### HOW TO COMPLETE THIS TASK
Set down the entries exactly as they appear, apart from the images, which stay out.

START DATA RECORDS

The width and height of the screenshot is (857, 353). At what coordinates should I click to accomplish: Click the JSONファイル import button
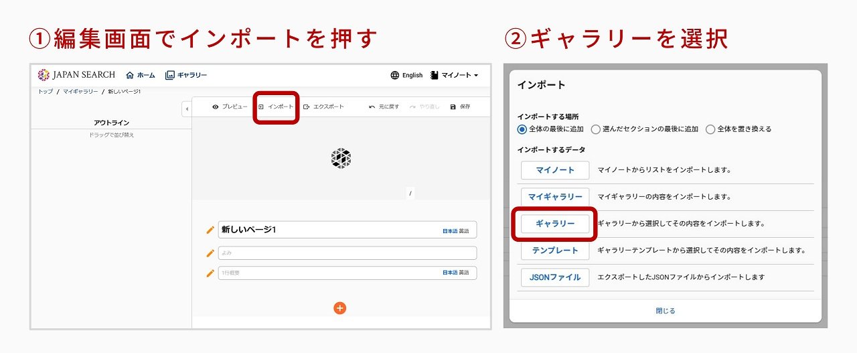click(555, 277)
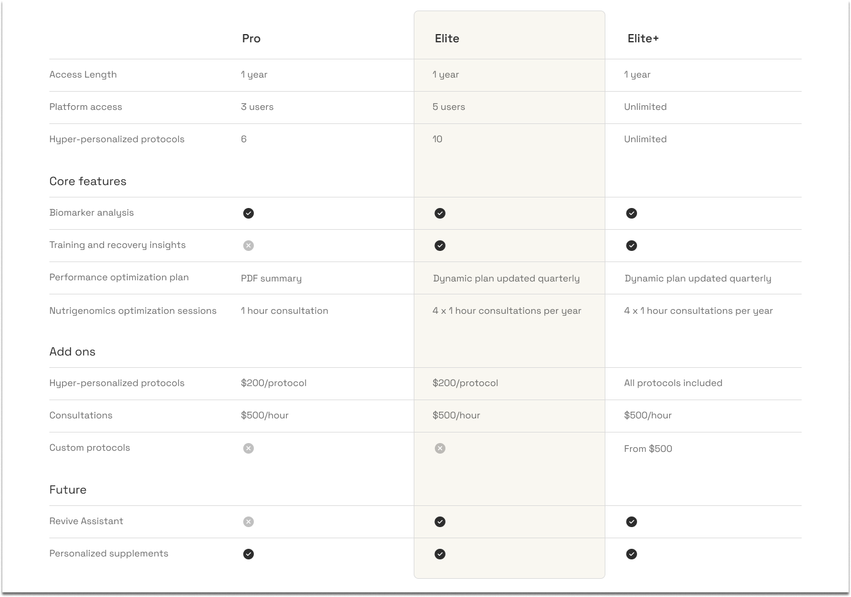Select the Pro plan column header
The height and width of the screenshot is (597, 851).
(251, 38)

END DATA RECORDS

### RESPONSE AREA
The width and height of the screenshot is (857, 353). At what coordinates should I click to accomplish: Click the JSONファイル import button
click(555, 277)
Select the Pro plan column header
The height and width of the screenshot is (597, 851).
(251, 38)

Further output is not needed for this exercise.